Kinerja tersebut juga didukung keberhasilan perseroan memperbaiki kualitas kredit yang tercermin pada penurunan rasio kredit bermasalah atau non-performing loan (NPL) dari 3,46 persen pada 2017 menjadi 2,75 persen di akhir tahun 2018. Kondisi ini memangkas alokasi biaya pencadangan perseroan menjadi Rp 14,2 triliun dari Rp 15,9 triliun pada periode yang sama tahun sebelumnya.

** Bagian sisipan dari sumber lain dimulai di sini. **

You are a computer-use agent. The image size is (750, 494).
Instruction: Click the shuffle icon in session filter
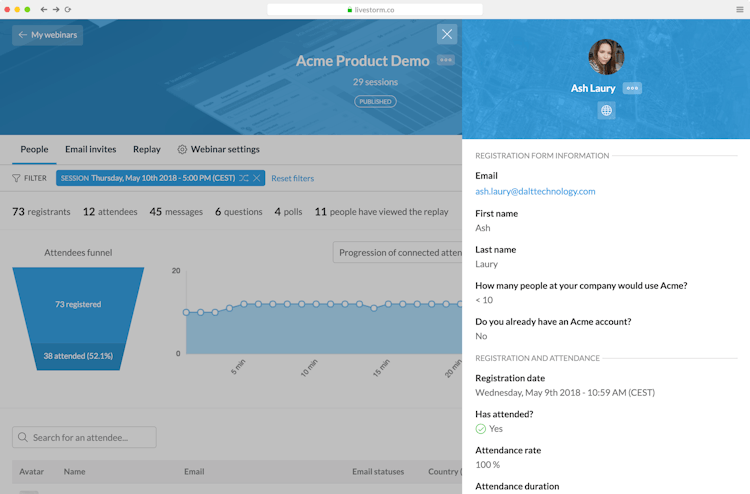(x=244, y=178)
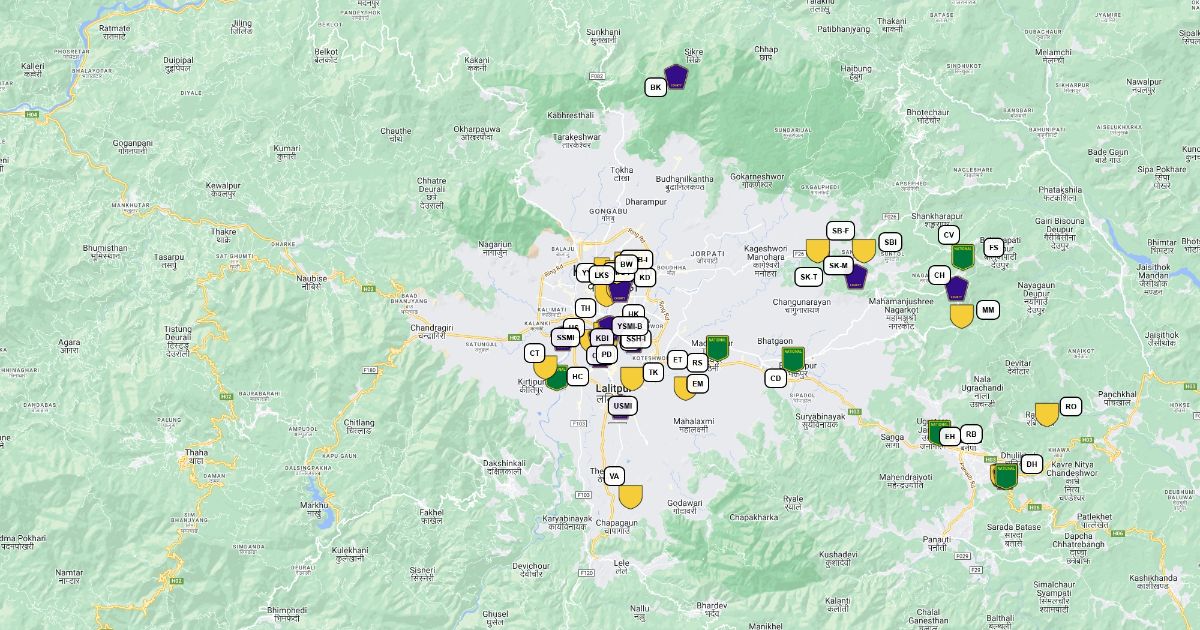Click the green shield marker below CV

[962, 256]
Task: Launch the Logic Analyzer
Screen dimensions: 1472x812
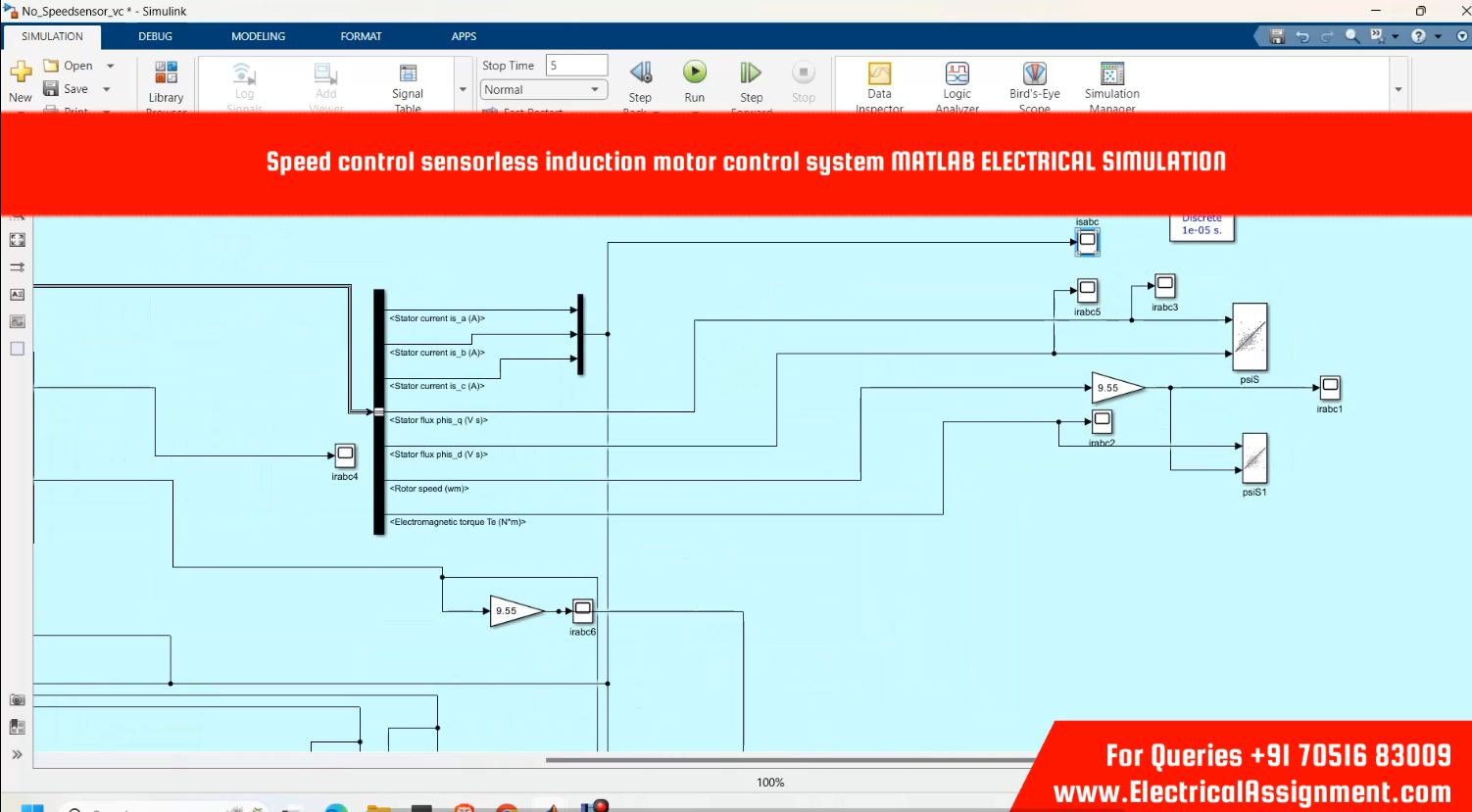Action: coord(957,75)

Kinerja positif itu disambut dengan target cukup ambisius untuk kinerja 2019. Misalnya untuk penyaluran kredit, Bank Mandiri menetapkan ada pertumbuhan dobel digit 10 hingga 12 persen. Adapun rasio NPL gross dipatok tetap terjaga di kisaran 2,5-2,7 persen.

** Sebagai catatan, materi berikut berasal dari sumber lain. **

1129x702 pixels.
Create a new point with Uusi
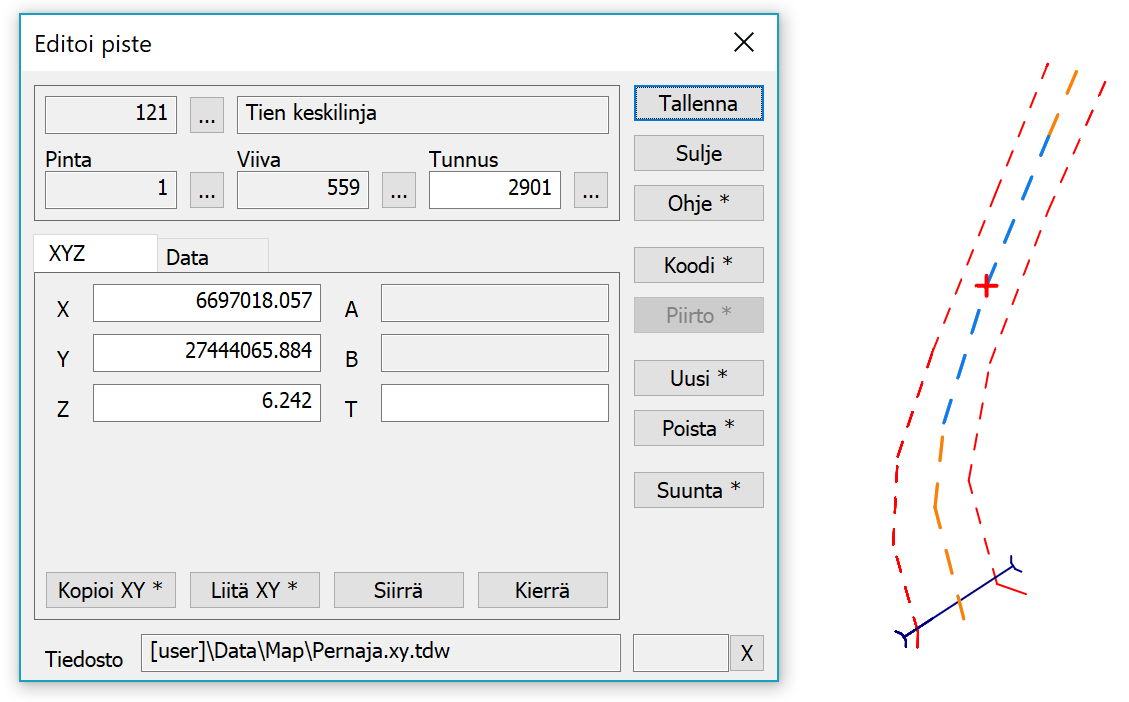[698, 378]
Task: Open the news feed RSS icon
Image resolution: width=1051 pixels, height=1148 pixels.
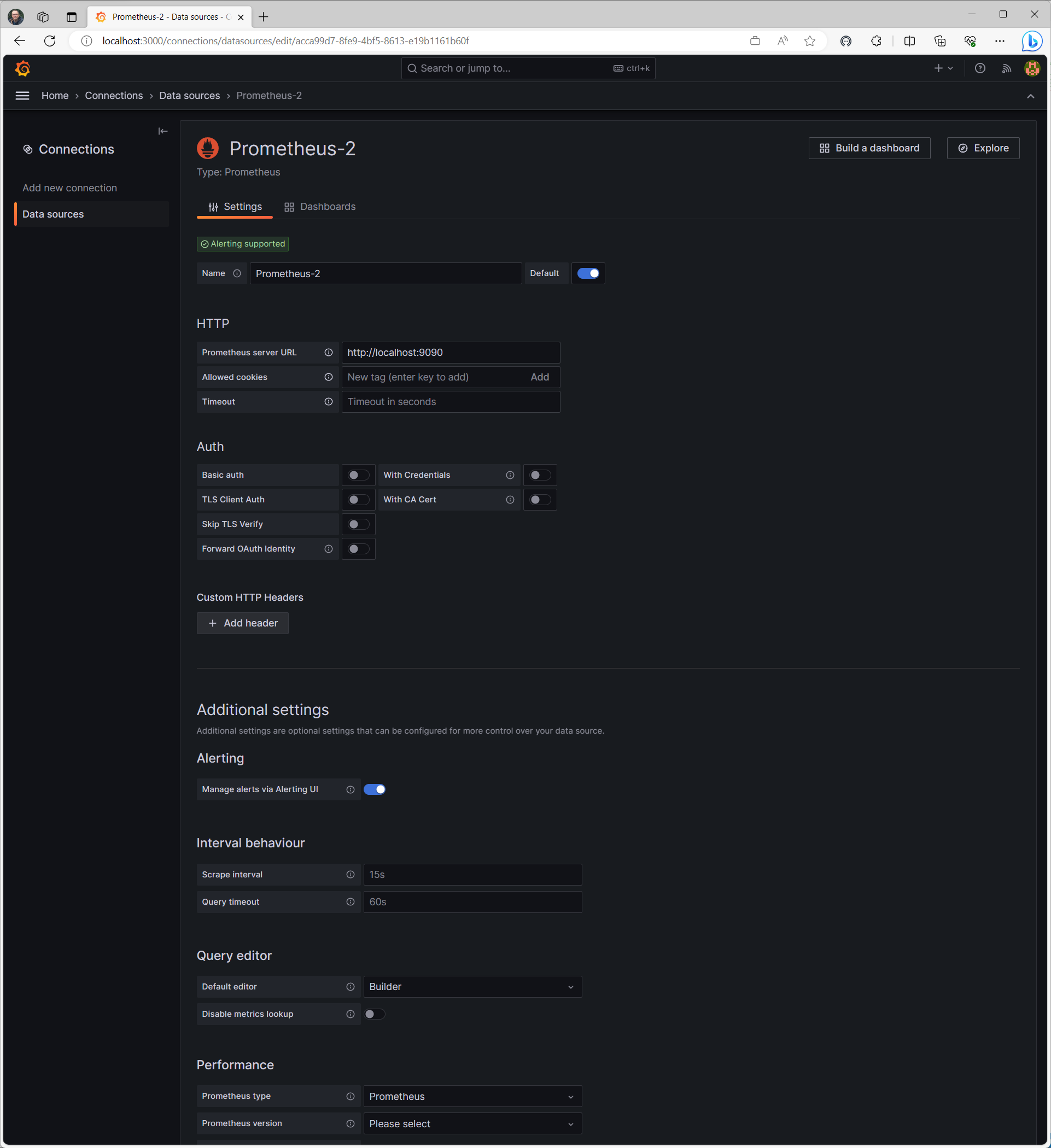Action: tap(1007, 68)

Target penyaluran kredit Bank Mandiri tergolong ambisius di tengah gejolak perang dagang Amerika Serikat-Cina yang membuat sejumlah negara mengoreksi pertumbuhannya. Terbukti, Bank Mandiri kini mulai tertatih-tatih mengejar target yang dipatok. Lima hari lalu, Bank Mandiri mengumumkan telah memangkas target pertumbuhan kredit hingga akhir 2019 menjadi 8 persen hingga 9 persen.
Dari sisi pengembangan bisnis, Bank Mandiri pada April lalu sempat berencana menggencarkan aksi korporasi dengan mengakuisisi PT Bank Permata Tbk. Bank Mandiri kala itu ingin menggeser posisi PT Bank Rakyat Indonesia (Persero) Tbk. sebagai bank beraset paling besar di Tanah Air.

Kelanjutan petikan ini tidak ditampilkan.